• DOCUMENT:
——
Monday, April 19, 2004

Werner Von Braun... the REAL Rocketman
Ah, History Channel... what would I do without you? I'd have to find other ways to learn useless information, and watch the same war movies over and over and over again. This weekend, was a little different, as I had a chance experience with two rather unrelated shows that appeared back to back.
The first show was about the US rocket program in the 60's that built into the Apollo program. The show paid some attention to a man named Werner Von Braun, the Unite States' leading rocket scientist, and how he had been plucked from a German Ballistic Missle research laboratory at the end of World War II. The programme discussed how he had been forced by the Nazis to rush production on the V1 and V2 rockets to help speed the end of the war (and rain fire down on England, Holland, and Belgium). The show alluded to the fact that Von Braun had been investigated by the Nuremburg Council at the end of the war, but that his scientific acheivments outweighed 'suspicions of his use of slave labour'. And that's where the program left it. Hmmm.
——
• DATA LISTING:
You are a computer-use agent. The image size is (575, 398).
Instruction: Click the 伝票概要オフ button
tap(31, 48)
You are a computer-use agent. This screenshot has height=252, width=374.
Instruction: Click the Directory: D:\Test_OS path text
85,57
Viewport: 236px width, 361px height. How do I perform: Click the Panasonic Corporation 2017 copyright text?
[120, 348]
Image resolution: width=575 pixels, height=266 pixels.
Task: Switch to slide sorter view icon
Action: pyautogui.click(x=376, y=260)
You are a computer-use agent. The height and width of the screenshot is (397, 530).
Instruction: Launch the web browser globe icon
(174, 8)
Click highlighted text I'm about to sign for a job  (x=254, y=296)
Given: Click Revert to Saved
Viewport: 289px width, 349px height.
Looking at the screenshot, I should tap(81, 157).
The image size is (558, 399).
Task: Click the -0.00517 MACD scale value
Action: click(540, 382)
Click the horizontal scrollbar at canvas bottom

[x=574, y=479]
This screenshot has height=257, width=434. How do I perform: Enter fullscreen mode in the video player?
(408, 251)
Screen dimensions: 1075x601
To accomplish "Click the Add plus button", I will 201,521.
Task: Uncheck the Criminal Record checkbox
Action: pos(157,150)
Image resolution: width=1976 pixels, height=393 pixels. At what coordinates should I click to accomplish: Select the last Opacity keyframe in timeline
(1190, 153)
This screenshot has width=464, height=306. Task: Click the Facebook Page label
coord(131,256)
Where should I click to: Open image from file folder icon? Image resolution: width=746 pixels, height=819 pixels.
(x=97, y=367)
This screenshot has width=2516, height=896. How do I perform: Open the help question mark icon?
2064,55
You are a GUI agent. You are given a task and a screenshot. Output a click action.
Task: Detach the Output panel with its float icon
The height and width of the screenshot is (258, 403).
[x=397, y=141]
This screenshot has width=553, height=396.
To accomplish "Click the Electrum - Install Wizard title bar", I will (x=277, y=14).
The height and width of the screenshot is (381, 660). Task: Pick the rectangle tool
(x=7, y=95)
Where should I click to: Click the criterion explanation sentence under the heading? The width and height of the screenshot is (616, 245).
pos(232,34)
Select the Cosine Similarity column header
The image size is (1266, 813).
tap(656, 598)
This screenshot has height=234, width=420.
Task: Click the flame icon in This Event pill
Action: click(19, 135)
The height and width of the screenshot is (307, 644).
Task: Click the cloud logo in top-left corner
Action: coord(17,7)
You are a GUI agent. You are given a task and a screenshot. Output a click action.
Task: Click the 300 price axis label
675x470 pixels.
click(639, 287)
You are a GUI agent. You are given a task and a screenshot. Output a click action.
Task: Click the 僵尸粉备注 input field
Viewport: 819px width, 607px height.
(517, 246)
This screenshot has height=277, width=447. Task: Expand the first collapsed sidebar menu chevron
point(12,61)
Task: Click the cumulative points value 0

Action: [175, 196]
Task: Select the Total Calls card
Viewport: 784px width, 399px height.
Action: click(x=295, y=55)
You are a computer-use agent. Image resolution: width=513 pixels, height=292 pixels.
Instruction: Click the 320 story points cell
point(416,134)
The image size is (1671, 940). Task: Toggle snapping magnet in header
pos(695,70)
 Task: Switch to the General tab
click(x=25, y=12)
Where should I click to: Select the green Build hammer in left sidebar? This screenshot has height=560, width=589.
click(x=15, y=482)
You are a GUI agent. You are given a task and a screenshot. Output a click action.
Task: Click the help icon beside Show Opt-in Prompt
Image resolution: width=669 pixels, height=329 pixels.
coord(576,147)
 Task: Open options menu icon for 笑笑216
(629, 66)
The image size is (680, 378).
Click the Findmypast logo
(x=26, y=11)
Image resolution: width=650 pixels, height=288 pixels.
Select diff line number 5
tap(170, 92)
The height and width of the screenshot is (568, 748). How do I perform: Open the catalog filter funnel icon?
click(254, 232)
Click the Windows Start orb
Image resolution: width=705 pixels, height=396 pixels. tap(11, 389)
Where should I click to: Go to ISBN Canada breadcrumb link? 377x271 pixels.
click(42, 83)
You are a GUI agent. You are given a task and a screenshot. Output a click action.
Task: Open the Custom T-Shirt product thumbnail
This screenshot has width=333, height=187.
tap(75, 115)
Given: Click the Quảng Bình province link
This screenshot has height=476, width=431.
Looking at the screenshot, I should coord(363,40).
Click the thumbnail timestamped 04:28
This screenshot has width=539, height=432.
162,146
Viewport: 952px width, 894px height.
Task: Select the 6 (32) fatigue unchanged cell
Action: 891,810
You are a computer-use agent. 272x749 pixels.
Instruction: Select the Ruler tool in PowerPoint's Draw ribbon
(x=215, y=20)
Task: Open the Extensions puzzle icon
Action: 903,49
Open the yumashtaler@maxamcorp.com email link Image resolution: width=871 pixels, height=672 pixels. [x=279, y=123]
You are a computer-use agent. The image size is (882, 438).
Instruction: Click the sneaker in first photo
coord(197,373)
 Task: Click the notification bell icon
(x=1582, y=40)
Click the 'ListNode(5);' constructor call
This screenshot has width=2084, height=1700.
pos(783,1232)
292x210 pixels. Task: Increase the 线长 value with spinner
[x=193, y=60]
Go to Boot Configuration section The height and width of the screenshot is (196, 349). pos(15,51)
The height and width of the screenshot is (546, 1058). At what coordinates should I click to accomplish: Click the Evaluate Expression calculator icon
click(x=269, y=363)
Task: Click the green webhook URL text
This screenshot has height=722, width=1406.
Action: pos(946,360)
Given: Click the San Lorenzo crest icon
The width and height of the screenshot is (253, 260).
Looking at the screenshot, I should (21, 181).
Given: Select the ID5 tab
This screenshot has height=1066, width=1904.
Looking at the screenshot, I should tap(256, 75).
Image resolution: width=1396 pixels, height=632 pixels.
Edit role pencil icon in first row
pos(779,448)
——
• TASKS TO PERFORM:
• a. Reproduce the Von Braun post from "The first show" up to and including "left it. Hmmm.".
• b. Name every country the Von Braun post says the V1 and V2 rockets rained fire down on.
You won't need the listing for any of this.

• SOLUTIONS IN ORDER:
• a.
The first show was about the US rocket program in the 60's that built into the Apollo program. The show paid some attention to a man named Werner Von Braun, the Unite States' leading rocket scientist, and how he had been plucked from a German Ballistic Missle research laboratory at the end of World War II. The programme discussed how he had been forced by the Nazis to rush production on the V1 and V2 rockets to help speed the end of the war (and rain fire down on England, Holland, and Belgium). The show alluded to the fact that Von Braun had been investigated by the Nuremburg Council at the end of the war, but that his scientific acheivments outweighed 'suspicions of his use of slave labour'. And that's where the program left it. Hmmm.

• b. England, Holland, and Belgium